ILS DORMENT SUR LA COLLINE

 

Version française – Ils dorment sur la colline – Marco Valdo M.I. – 2009 – revue et corrigée 2013

Chanson italienne – Dormono sulla collina – Fabrizio De André e Giuseppe Bentivoglio - 1971

 

 

 

Cette chanson de Fabrizio De André est la première d'un album (intitulé d'un vers de cette chanson : « Ni à l'argent, ni à l'amour, ni au ciel ».) entièrement dédié à une anthologie « Spoon River Anthology » de textes du poète étazunien Edgar Lee Masters (Garnett, Kansas, 1868 – Melrose Park, Pennsylvanie, 1950).

Édité en recueil en 1915, « The Spoon River Anthology » rassemble les épitaphes des habitants de Spoon River, village issu de la fusion imaginaire de Lewistown et de Petersburg, bourgades de l'Illinois.

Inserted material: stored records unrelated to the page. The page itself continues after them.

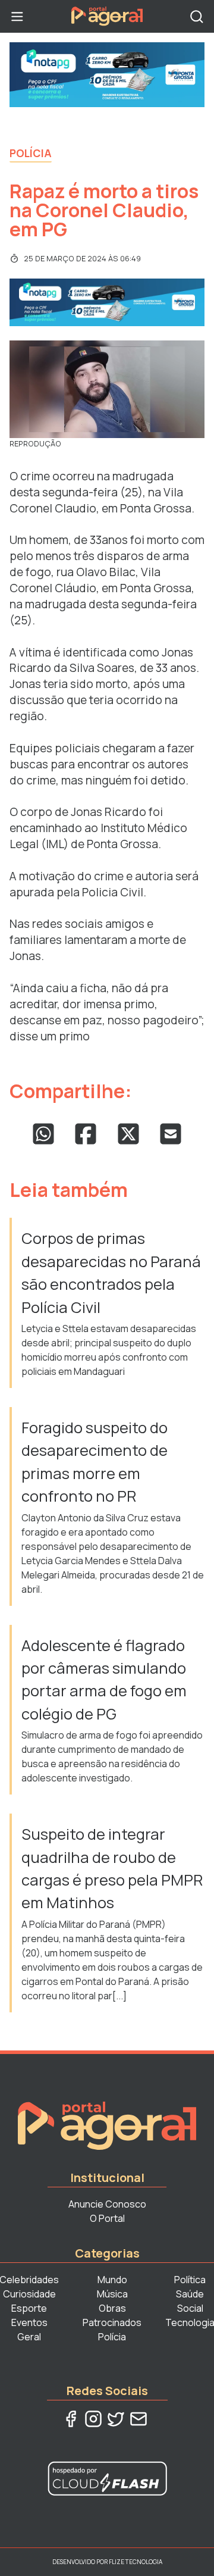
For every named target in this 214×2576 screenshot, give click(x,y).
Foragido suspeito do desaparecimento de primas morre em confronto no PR (94, 1461)
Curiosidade (29, 2293)
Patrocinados (112, 2322)
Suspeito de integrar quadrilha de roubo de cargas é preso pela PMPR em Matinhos (112, 1868)
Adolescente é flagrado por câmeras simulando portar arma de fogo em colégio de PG (104, 1679)
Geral (29, 2336)
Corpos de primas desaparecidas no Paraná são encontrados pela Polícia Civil (111, 1272)
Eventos (29, 2322)
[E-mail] (138, 2419)
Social (190, 2308)
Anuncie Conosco (107, 2204)
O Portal (107, 2218)
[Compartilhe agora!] (43, 1134)
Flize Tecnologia (135, 2562)
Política (190, 2279)
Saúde (190, 2293)
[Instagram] (93, 2419)
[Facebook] (71, 2419)
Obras (112, 2308)
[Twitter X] (116, 2419)
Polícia (31, 153)
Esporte (29, 2308)
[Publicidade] (107, 74)
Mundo (112, 2279)
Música (112, 2293)
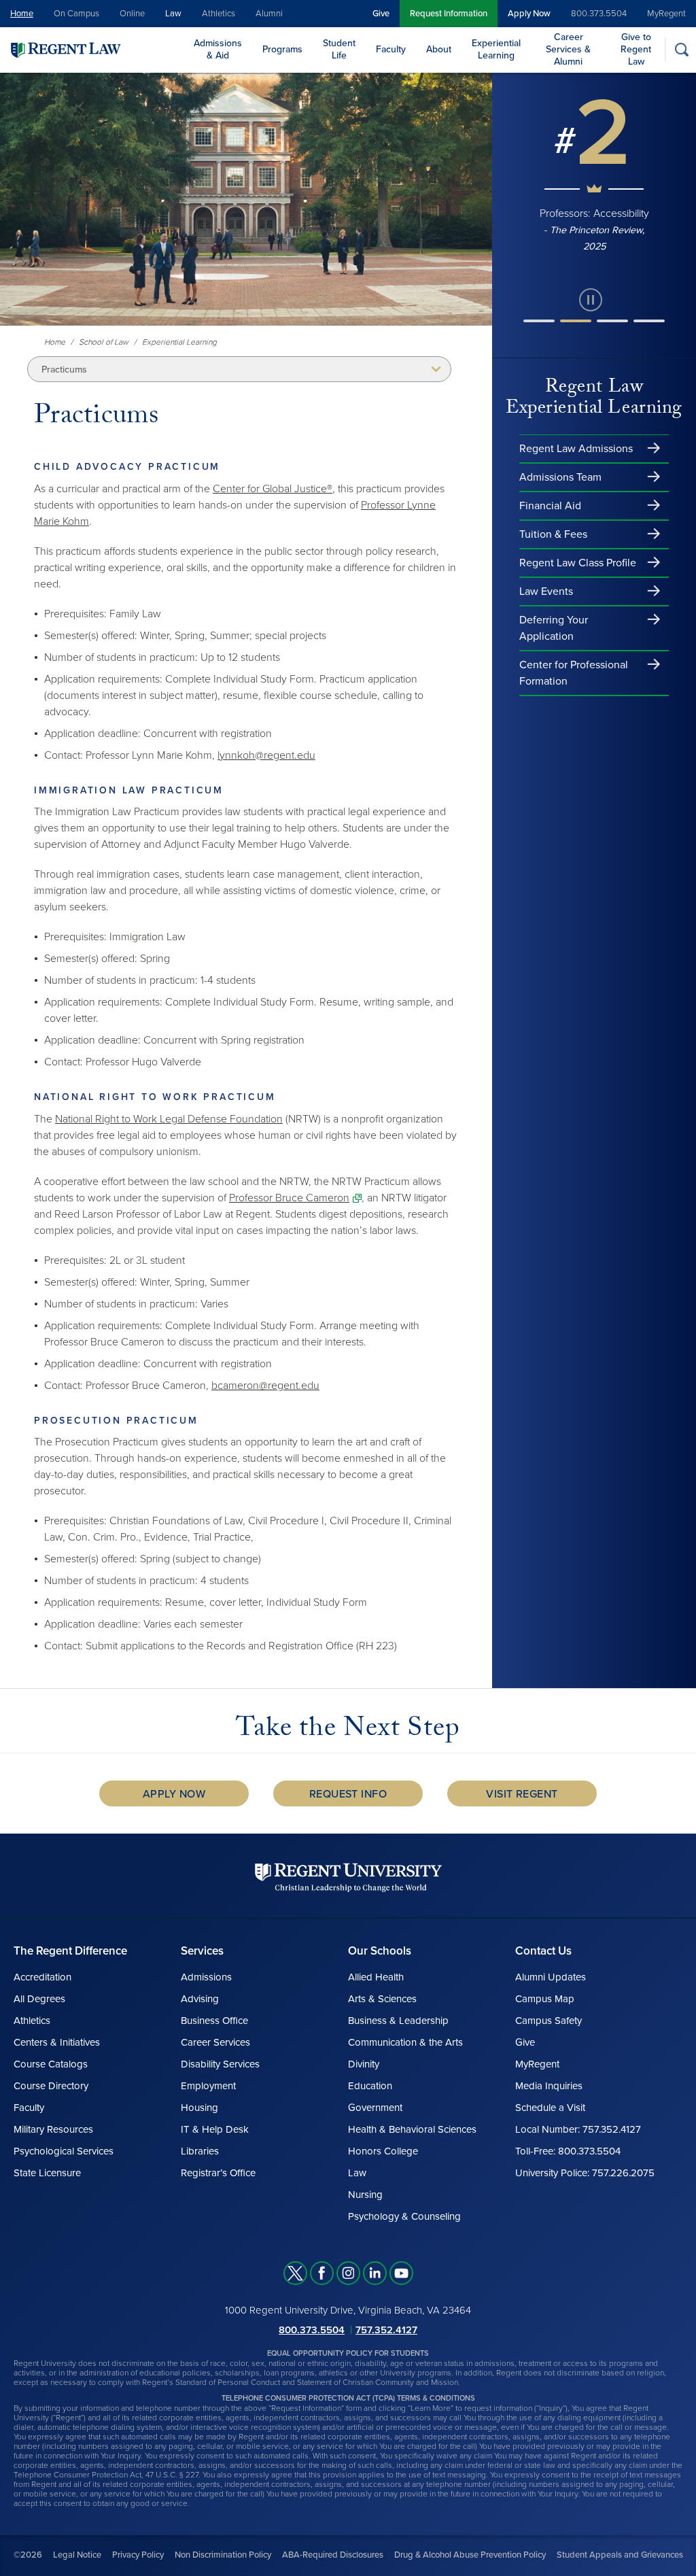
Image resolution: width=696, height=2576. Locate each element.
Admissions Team (560, 477)
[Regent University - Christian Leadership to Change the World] (348, 1877)
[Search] (681, 49)
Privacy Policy (138, 2554)
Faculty (391, 49)
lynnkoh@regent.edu (266, 755)
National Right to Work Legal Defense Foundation (169, 1119)
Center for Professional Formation (573, 673)
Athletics (218, 13)
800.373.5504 (599, 13)
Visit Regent (522, 1794)
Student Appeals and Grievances (620, 2554)
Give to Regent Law (636, 49)
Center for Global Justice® (272, 489)
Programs (282, 49)
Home (21, 13)
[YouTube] (401, 2273)
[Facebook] (322, 2273)
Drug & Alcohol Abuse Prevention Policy (470, 2554)
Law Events (546, 591)
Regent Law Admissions (576, 449)
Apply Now (529, 13)
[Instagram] (348, 2273)
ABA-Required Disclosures (332, 2554)
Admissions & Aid (218, 49)
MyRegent (666, 13)
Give (380, 13)
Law (173, 13)
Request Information (448, 13)
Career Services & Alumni (568, 49)
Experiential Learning (496, 49)
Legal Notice (77, 2554)
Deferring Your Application (553, 628)
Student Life (339, 49)
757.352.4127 (386, 2330)
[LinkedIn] (375, 2273)
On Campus (76, 13)
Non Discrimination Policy (223, 2554)
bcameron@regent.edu (265, 1385)
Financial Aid (550, 506)
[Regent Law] (92, 49)
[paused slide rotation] (590, 299)
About (438, 49)
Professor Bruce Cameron (289, 1198)
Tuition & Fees (553, 534)
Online (132, 13)
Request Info (348, 1794)
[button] (539, 320)
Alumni (269, 13)
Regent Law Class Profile (577, 563)
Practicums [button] (64, 369)
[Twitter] (295, 2273)
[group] (594, 172)
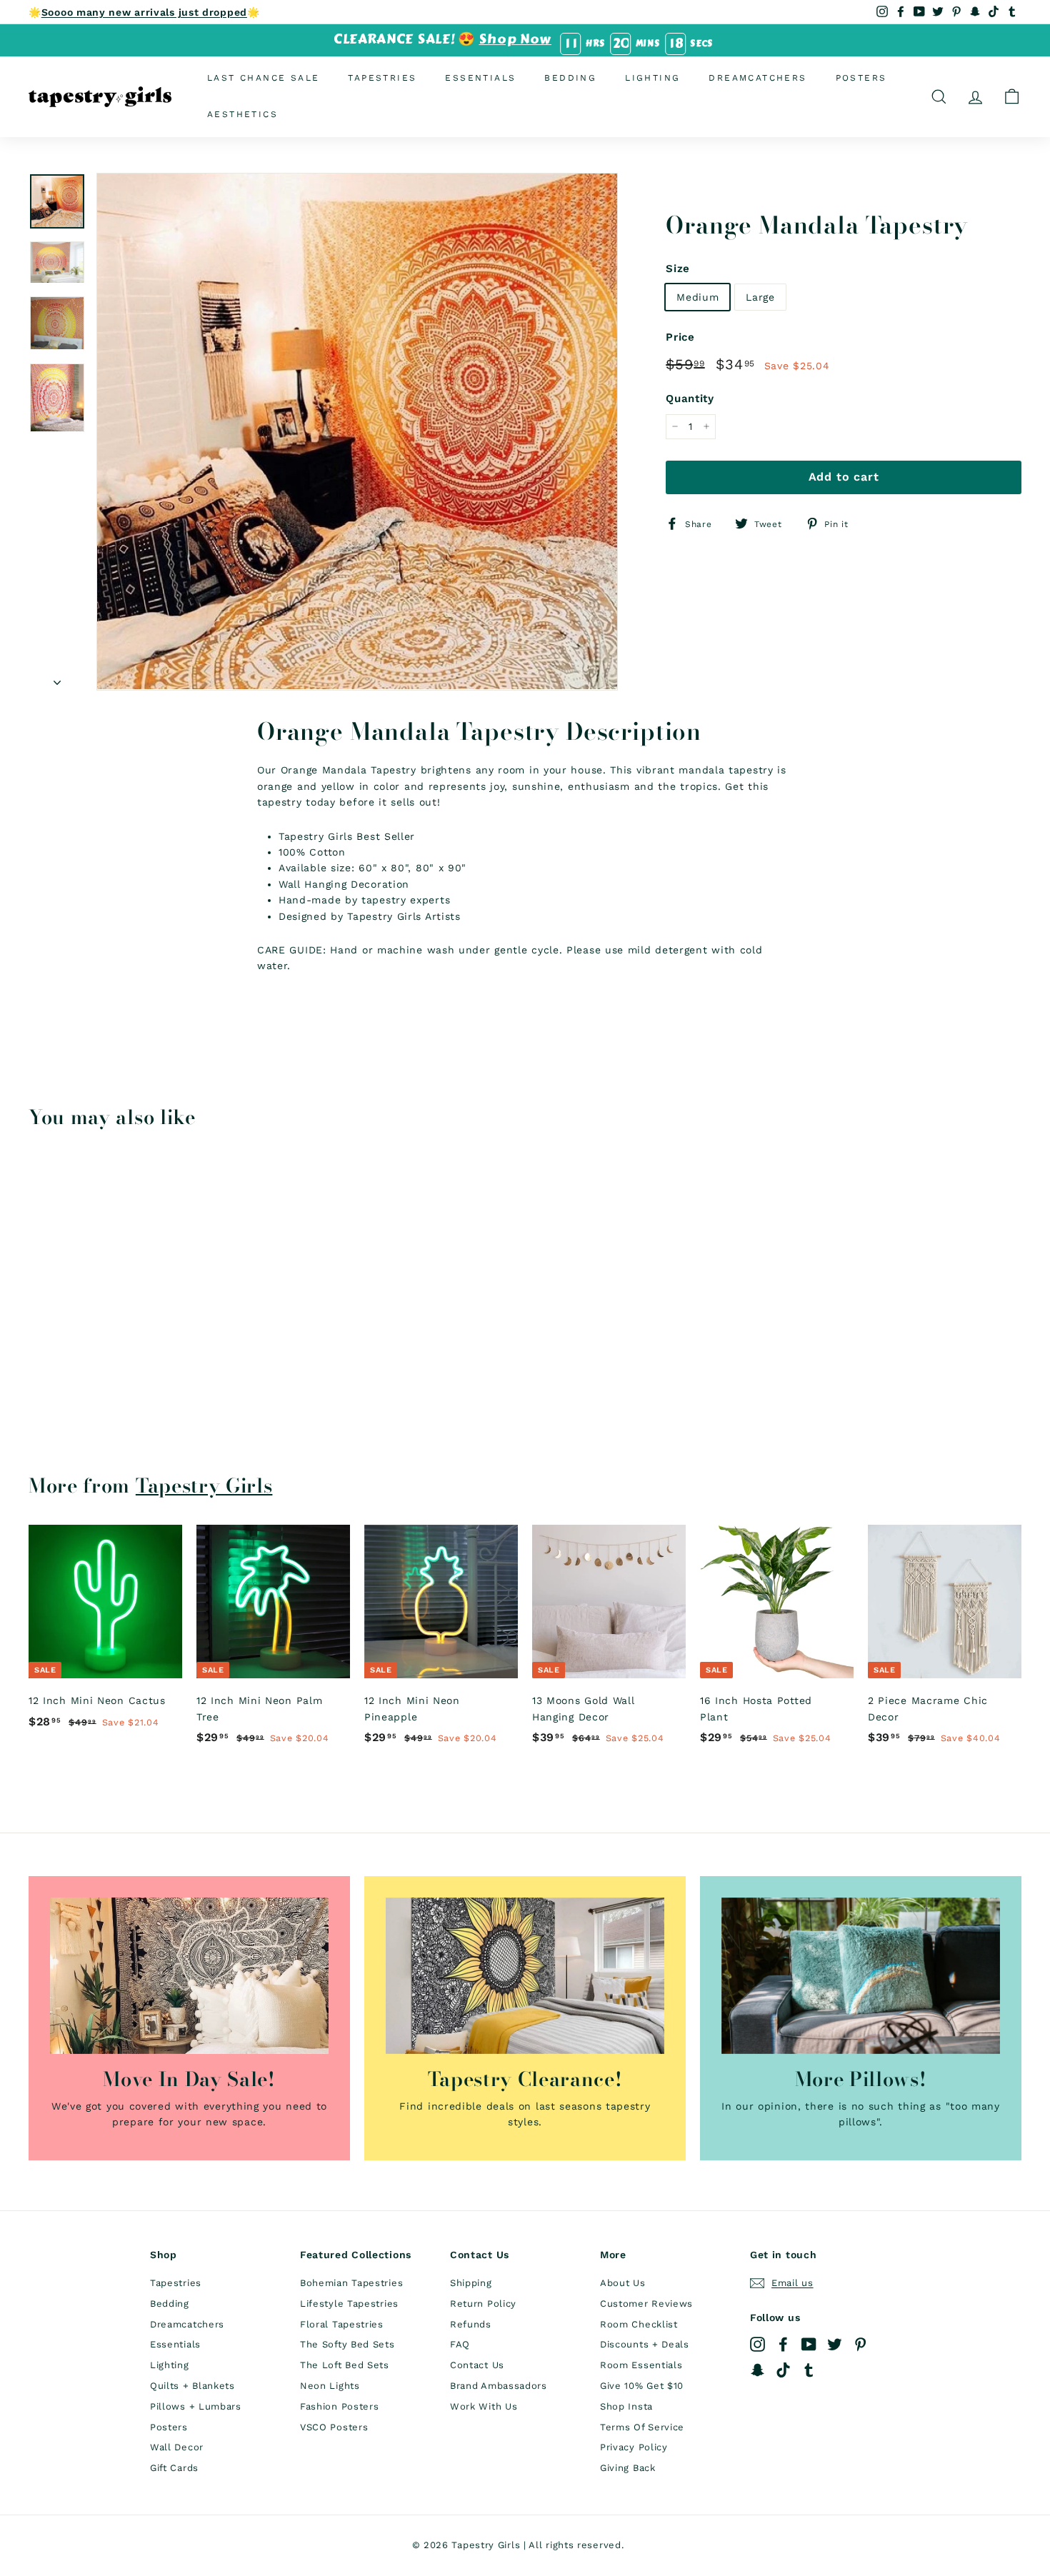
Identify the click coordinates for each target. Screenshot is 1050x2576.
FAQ (460, 2344)
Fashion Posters (339, 2406)
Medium (697, 296)
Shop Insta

Comme le signale Riccardo Venturi, c'est une chanson à deux titres : « La Colline » et « Ils dorment sur la colline ».

 

Par ailleurs, il se confirme qu'il faut toujours se relire... Car, il y a de fortes chances, qu'on ait laissé traîner quelques erreurs. On peut alors se corriger et enlever un peu de la cendre dont il convient de se couvrir le front...

 

Marco Valdo M.I.

 

 

 

Où s'en est allé Elmer

Qui se laissa mourir de fièvre ?

Où est Herman brûlé dans la mine ?

Où sont Bert et Tom ?

Le premier tué dans une rixe

Et l'autre qui sortit mort déjà de prison.

Qu'en est-il de Charley ?

Qui tomba tandis qu'il travaillait

Du pont et vola, vola sur la chaussée.

Ils dorment, ils dorment sur la colline

Dorment, dorment sur la colline.

Où sont Ella et Kate ?

Mortes ensemble par erreur

Une d'avortement, l'autre d'amour.

Et Maggie tuée dans un bordel

Par les caresses d'un animal ?

Et Edith consumée par un étrange mal ?

Et Lizzie qui mena sa vie

Au loin, et d'Angleterre,

Fut ramenée en ce coin de terre ?

Elles dorment, elles dorment sur la colline

Dorment, dorment sur la colline.

 

Où sont les généraux

Qui s'agitaient dans les batailles

Avec des cimetières de croix sur la poitrine ?

Où donc les fils de la guerre

Partis pour un idéal

Pour une tromperie, pour un amour fini mal ?

On a renvoyé chez eux

Leurs dépouilles dans des piquets

Étroitement liées pour qu'ils aient l'air entiers.

 

Ils dorment, ils dorment sur la colline

Dorment, dorment sur la colline.

 

Où est Jones le musicien

Qui fut surpris par ses nonante ans

Et qui aurait bien joué encore de sa vie ?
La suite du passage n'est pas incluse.